## WHAT IS BEING ASKED
Write back each entry precisely as it is given.

Segment Open

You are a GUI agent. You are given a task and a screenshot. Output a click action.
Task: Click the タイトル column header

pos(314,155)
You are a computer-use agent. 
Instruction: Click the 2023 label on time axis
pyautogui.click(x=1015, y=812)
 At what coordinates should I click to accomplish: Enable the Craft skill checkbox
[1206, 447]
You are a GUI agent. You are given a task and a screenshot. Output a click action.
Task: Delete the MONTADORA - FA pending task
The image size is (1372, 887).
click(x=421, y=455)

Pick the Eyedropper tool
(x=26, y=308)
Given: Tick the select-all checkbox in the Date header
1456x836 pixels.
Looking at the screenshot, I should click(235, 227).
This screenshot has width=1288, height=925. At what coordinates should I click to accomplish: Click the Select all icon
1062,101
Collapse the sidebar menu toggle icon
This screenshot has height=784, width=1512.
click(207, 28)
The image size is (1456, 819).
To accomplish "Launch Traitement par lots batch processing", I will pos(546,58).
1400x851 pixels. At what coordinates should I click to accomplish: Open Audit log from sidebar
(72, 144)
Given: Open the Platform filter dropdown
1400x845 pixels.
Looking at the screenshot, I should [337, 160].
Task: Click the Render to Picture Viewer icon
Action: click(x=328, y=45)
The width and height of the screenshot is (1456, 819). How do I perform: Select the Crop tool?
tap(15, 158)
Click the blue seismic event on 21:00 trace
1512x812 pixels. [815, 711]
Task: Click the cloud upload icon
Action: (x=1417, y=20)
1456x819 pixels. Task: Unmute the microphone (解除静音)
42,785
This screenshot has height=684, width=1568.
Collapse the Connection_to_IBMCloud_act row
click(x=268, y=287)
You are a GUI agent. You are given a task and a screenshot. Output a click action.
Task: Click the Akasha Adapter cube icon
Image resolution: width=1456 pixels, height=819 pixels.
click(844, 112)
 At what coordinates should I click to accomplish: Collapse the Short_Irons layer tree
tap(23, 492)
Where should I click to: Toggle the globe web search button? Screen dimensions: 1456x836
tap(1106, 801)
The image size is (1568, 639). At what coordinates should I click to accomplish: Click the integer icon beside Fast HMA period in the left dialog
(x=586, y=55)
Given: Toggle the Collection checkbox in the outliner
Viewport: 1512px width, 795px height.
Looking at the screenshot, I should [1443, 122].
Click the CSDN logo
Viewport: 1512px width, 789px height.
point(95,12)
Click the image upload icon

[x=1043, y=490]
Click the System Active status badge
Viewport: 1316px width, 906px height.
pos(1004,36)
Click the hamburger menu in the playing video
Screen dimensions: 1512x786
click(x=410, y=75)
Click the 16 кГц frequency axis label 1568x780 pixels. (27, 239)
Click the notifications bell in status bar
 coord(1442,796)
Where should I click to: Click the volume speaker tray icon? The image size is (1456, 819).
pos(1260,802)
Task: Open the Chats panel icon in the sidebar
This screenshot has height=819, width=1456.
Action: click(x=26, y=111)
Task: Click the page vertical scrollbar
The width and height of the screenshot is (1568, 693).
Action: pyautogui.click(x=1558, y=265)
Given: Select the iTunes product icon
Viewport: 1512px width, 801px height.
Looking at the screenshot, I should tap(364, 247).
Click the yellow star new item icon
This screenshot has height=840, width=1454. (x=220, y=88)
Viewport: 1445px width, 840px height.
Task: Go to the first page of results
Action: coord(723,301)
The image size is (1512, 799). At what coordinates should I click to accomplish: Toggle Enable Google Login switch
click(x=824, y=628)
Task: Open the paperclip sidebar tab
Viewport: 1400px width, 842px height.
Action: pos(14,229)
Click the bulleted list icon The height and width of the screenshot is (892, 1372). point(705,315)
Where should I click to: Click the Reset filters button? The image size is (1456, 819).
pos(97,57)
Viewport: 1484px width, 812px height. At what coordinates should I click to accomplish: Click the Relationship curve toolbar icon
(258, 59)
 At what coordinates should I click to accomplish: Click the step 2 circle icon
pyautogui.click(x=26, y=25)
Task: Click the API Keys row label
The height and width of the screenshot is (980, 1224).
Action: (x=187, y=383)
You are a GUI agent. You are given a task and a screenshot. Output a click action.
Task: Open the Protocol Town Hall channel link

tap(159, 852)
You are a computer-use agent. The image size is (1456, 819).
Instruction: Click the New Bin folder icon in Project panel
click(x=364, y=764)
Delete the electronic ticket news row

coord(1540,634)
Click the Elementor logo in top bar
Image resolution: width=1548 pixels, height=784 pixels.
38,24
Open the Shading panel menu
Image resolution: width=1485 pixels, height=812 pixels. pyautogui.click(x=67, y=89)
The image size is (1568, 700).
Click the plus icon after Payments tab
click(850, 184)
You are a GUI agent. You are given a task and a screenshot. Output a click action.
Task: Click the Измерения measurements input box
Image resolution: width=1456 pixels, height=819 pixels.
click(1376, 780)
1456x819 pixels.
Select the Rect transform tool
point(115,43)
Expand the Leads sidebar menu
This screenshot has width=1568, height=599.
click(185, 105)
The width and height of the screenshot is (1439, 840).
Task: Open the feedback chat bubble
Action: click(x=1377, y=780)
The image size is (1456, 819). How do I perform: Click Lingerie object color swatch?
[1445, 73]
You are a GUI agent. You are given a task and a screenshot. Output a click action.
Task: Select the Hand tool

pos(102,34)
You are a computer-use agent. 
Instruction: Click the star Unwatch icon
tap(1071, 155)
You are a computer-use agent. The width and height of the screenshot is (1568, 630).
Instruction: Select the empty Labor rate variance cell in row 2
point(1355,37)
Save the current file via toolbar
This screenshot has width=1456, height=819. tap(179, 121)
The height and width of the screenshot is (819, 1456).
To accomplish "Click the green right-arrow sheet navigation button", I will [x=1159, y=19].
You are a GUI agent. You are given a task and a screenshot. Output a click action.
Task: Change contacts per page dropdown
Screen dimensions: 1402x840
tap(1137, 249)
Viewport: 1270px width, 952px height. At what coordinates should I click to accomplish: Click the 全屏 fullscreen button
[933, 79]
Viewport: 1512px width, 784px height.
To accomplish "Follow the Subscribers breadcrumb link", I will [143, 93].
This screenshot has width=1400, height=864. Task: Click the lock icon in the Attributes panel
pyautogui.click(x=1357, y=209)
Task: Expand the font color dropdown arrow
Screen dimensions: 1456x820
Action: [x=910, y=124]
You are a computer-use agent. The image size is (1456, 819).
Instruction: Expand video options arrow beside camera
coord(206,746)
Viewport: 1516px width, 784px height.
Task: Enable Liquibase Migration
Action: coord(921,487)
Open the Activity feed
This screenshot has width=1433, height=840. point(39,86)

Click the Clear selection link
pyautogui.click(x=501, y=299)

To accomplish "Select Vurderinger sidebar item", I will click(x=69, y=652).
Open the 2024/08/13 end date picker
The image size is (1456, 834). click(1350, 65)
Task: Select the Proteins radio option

Segment Closed

## RESPONSE AREA
You are a GUI agent. You are given a task and a screenshot. Output a click action.
Task: Click the タイトル column header

pos(314,155)
You are a computer-use agent. 
Instruction: Click the 2023 label on time axis
pyautogui.click(x=1015, y=812)
 At what coordinates should I click to accomplish: Enable the Craft skill checkbox
[1206, 447]
You are a GUI agent. You are given a task and a screenshot. Output a click action.
Task: Delete the MONTADORA - FA pending task
The image size is (1372, 887).
click(x=421, y=455)

Pick the Eyedropper tool
(x=26, y=308)
Given: Tick the select-all checkbox in the Date header
1456x836 pixels.
Looking at the screenshot, I should click(235, 227).
This screenshot has width=1288, height=925. At what coordinates should I click to accomplish: Click the Select all icon
1062,101
Collapse the sidebar menu toggle icon
This screenshot has height=784, width=1512.
click(207, 28)
The image size is (1456, 819).
To accomplish "Launch Traitement par lots batch processing", I will pos(546,58).
1400x851 pixels. At what coordinates should I click to accomplish: Open Audit log from sidebar
(72, 144)
Given: Open the Platform filter dropdown
1400x845 pixels.
Looking at the screenshot, I should [337, 160].
Task: Click the Render to Picture Viewer icon
Action: click(x=328, y=45)
The width and height of the screenshot is (1456, 819). How do I perform: Select the Crop tool?
tap(15, 158)
Click the blue seismic event on 21:00 trace
1512x812 pixels. [815, 711]
Task: Click the cloud upload icon
Action: (x=1417, y=20)
1456x819 pixels. Task: Unmute the microphone (解除静音)
42,785
This screenshot has height=684, width=1568.
Collapse the Connection_to_IBMCloud_act row
click(x=268, y=287)
You are a GUI agent. You are given a task and a screenshot. Output a click action.
Task: Click the Akasha Adapter cube icon
Image resolution: width=1456 pixels, height=819 pixels.
click(844, 112)
 At what coordinates should I click to accomplish: Collapse the Short_Irons layer tree
tap(23, 492)
Where should I click to: Toggle the globe web search button? Screen dimensions: 1456x836
tap(1106, 801)
The image size is (1568, 639). At what coordinates should I click to accomplish: Click the integer icon beside Fast HMA period in the left dialog
(x=586, y=55)
Given: Toggle the Collection checkbox in the outliner
Viewport: 1512px width, 795px height.
Looking at the screenshot, I should [1443, 122].
Click the CSDN logo
Viewport: 1512px width, 789px height.
point(95,12)
Click the image upload icon

[x=1043, y=490]
Click the System Active status badge
Viewport: 1316px width, 906px height.
pos(1004,36)
Click the hamburger menu in the playing video
Screen dimensions: 1512x786
click(x=410, y=75)
Click the 16 кГц frequency axis label 1568x780 pixels. (27, 239)
Click the notifications bell in status bar
 coord(1442,796)
Where should I click to: Click the volume speaker tray icon? The image size is (1456, 819).
pos(1260,802)
Task: Open the Chats panel icon in the sidebar
This screenshot has height=819, width=1456.
Action: click(x=26, y=111)
Task: Click the page vertical scrollbar
The width and height of the screenshot is (1568, 693).
Action: pyautogui.click(x=1558, y=265)
Given: Select the iTunes product icon
Viewport: 1512px width, 801px height.
Looking at the screenshot, I should tap(364, 247).
Click the yellow star new item icon
This screenshot has height=840, width=1454. (x=220, y=88)
Viewport: 1445px width, 840px height.
Task: Go to the first page of results
Action: coord(723,301)
The image size is (1512, 799). At what coordinates should I click to accomplish: Toggle Enable Google Login switch
click(x=824, y=628)
Task: Open the paperclip sidebar tab
Viewport: 1400px width, 842px height.
Action: pos(14,229)
Click the bulleted list icon The height and width of the screenshot is (892, 1372). point(705,315)
Where should I click to: Click the Reset filters button? The image size is (1456, 819).
pos(97,57)
Viewport: 1484px width, 812px height. At what coordinates should I click to accomplish: Click the Relationship curve toolbar icon
(258, 59)
 At what coordinates should I click to accomplish: Click the step 2 circle icon
pyautogui.click(x=26, y=25)
Task: Click the API Keys row label
The height and width of the screenshot is (980, 1224).
Action: (x=187, y=383)
You are a GUI agent. You are given a task and a screenshot. Output a click action.
Task: Open the Protocol Town Hall channel link

tap(159, 852)
You are a computer-use agent. The image size is (1456, 819).
Instruction: Click the New Bin folder icon in Project panel
click(x=364, y=764)
Delete the electronic ticket news row

coord(1540,634)
Click the Elementor logo in top bar
Image resolution: width=1548 pixels, height=784 pixels.
38,24
Open the Shading panel menu
Image resolution: width=1485 pixels, height=812 pixels. pyautogui.click(x=67, y=89)
The image size is (1568, 700).
Click the plus icon after Payments tab
click(850, 184)
You are a GUI agent. You are given a task and a screenshot. Output a click action.
Task: Click the Измерения measurements input box
Image resolution: width=1456 pixels, height=819 pixels.
click(1376, 780)
1456x819 pixels.
Select the Rect transform tool
point(115,43)
Expand the Leads sidebar menu
This screenshot has width=1568, height=599.
click(185, 105)
The width and height of the screenshot is (1439, 840).
Task: Open the feedback chat bubble
Action: click(x=1377, y=780)
The image size is (1456, 819). How do I perform: Click Lingerie object color swatch?
[1445, 73]
You are a GUI agent. You are given a task and a screenshot. Output a click action.
Task: Select the Hand tool

pos(102,34)
You are a computer-use agent. 
Instruction: Click the star Unwatch icon
tap(1071, 155)
You are a computer-use agent. The width and height of the screenshot is (1568, 630).
Instruction: Select the empty Labor rate variance cell in row 2
point(1355,37)
Save the current file via toolbar
This screenshot has width=1456, height=819. tap(179, 121)
The height and width of the screenshot is (819, 1456).
To accomplish "Click the green right-arrow sheet navigation button", I will [x=1159, y=19].
You are a GUI agent. You are given a task and a screenshot. Output a click action.
Task: Change contacts per page dropdown
Screen dimensions: 1402x840
tap(1137, 249)
Viewport: 1270px width, 952px height. At what coordinates should I click to accomplish: Click the 全屏 fullscreen button
[933, 79]
Viewport: 1512px width, 784px height.
To accomplish "Follow the Subscribers breadcrumb link", I will [143, 93].
This screenshot has width=1400, height=864. Task: Click the lock icon in the Attributes panel
pyautogui.click(x=1357, y=209)
Task: Expand the font color dropdown arrow
Screen dimensions: 1456x820
Action: [x=910, y=124]
You are a computer-use agent. The image size is (1456, 819).
Instruction: Expand video options arrow beside camera
coord(206,746)
Viewport: 1516px width, 784px height.
Task: Enable Liquibase Migration
Action: coord(921,487)
Open the Activity feed
This screenshot has width=1433, height=840. point(39,86)

Click the Clear selection link
pyautogui.click(x=501, y=299)

To accomplish "Select Vurderinger sidebar item", I will click(x=69, y=652).
Open the 2024/08/13 end date picker
The image size is (1456, 834). click(1350, 65)
Task: Select the Proteins radio option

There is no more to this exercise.